Genre: Speculative
Fiction
Description:
“Lizzie Greene seems to have it all -- a great husband, a job she
loves, a baby on the way, even a rent-stabilized two bedroom apartment on New
York's Upper West Side. Then a random decision leads to a senseless act of
violence, and it all disappears.
But what if things had been different? What if things are different?
Could someone be both dead and not dead at the same time? Is it insanity to
believe in mysteries that go beyond human understanding, in the evidence of
things not seen?
Lizzie's sister, her best friend, and many others think she's lost her
senses, but maybe she's gotten a glimpse of something most of us never get to
see.
Schrodinger's
Telephone is more for fans of The
Twilight Zone than of Twilight.”
Author:
A native New Yorker, Marion Stein has two Masters Degrees, one in
creative writing and the other in social work. She moved around the US and
Mexico before returning to New York in September 2001. In addition to this
novella, she has a novel, Loisaida,
and another novella, The Death Trip,
available.
For more, visit Stein’s blog.

▶ GIVEN RECORDS
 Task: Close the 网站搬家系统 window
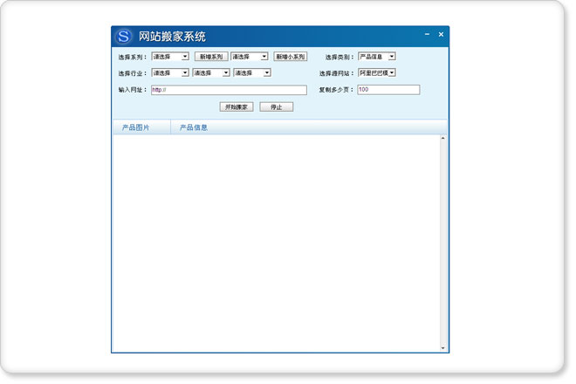point(441,35)
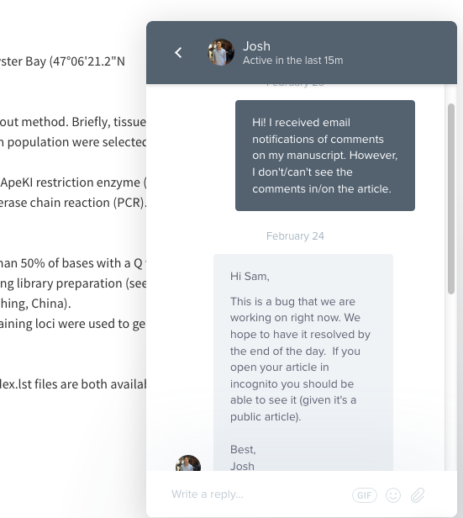463x518 pixels.
Task: Click the "hing, China)." text line
Action: 35,304
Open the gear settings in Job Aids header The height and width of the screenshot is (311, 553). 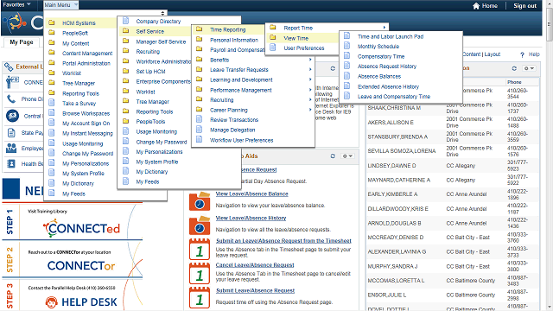(x=347, y=156)
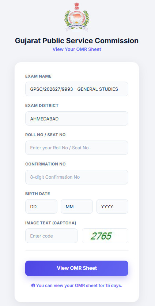This screenshot has height=306, width=155.
Task: Click the YYYY birth year field
Action: tap(112, 206)
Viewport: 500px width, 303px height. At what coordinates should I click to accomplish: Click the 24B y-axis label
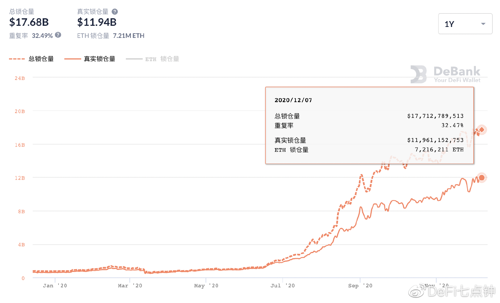pos(20,78)
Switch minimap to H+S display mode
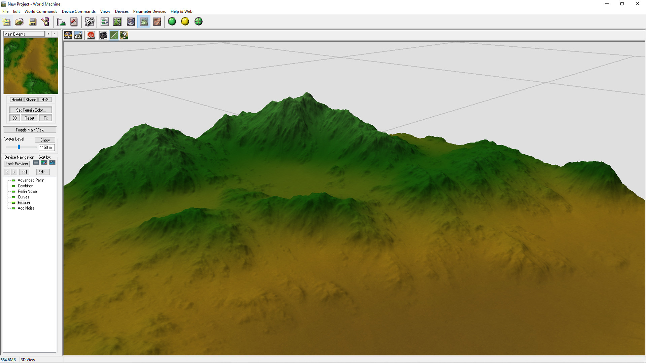This screenshot has width=646, height=363. [x=45, y=99]
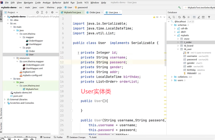Screen dimensions: 215x140
Task: Open Database Changes tool window
Action: click(76, 137)
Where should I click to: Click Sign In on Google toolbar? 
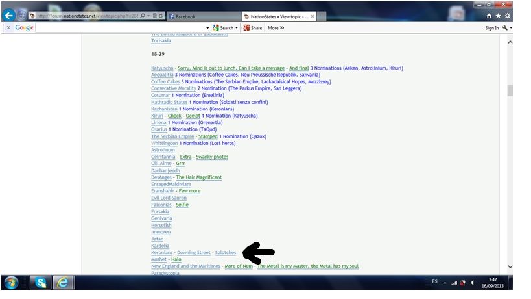click(x=491, y=28)
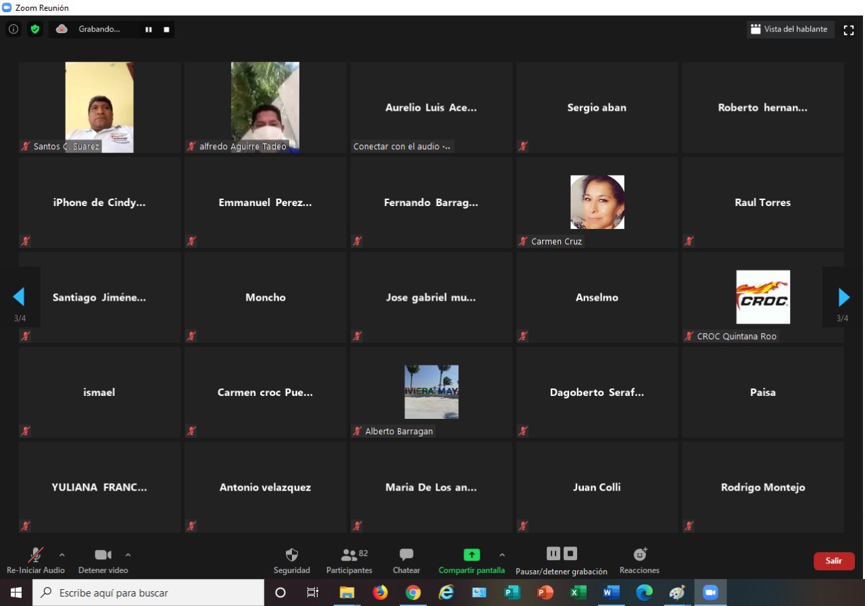865x606 pixels.
Task: Open the Participantes panel
Action: click(349, 555)
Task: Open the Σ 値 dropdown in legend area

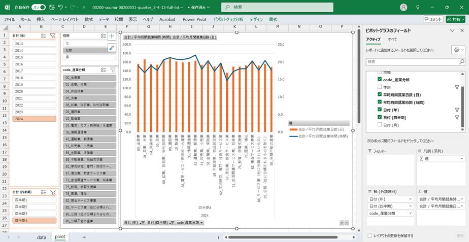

▶ OBJECTIVE A
In the entries, change "minimap" to "overview map" in the part that opens with the line containing "Switch minimap to H+S display mode" and runs to the end of the entries. Give back only that part, unchanged otherwise and without the pictures.
▶ OBJECTIVE B
Continue the page about the novella Schrodinger's Telephone from the point where it stops.

▶ TASK RESPONSE A
Switch overview map to H+S display mode
This screenshot has width=646, height=363. [x=45, y=99]
Screen dimensions: 215x140
Task: Open Database Changes tool window
Action: click(76, 137)
Where should I click to: Click Sign In on Google toolbar? 
click(x=491, y=28)
865x606 pixels.
Task: Open the Participantes panel
Action: click(349, 555)
Task: Open the Σ 値 dropdown in legend area

▶ TASK RESPONSE B
Appraisal:
Speculative fiction is an umbrella that encompasses many subgenres:
Science Fiction, Fantasy, dystopian, Horror, and Supernatural Fiction are just
some. However, some speculative fiction doesn’t neatly fit into any of the
subgenres, and Schrodinger’s Telephone
is one of those. A case could be made that it is Supernatural Fiction, but that
presupposes one specific interpretation of what happens to the protagonist,
Lizzie, when there is at least one other possibility, that Lizzie is insane.
Regardless of what we call it or how we categorize it, Schrodinger’s Telephone is a quick and
engrossing read that will exercise your mind. How would you react if someone
you knew insisted that something impossible had happened?
What if that someone was you?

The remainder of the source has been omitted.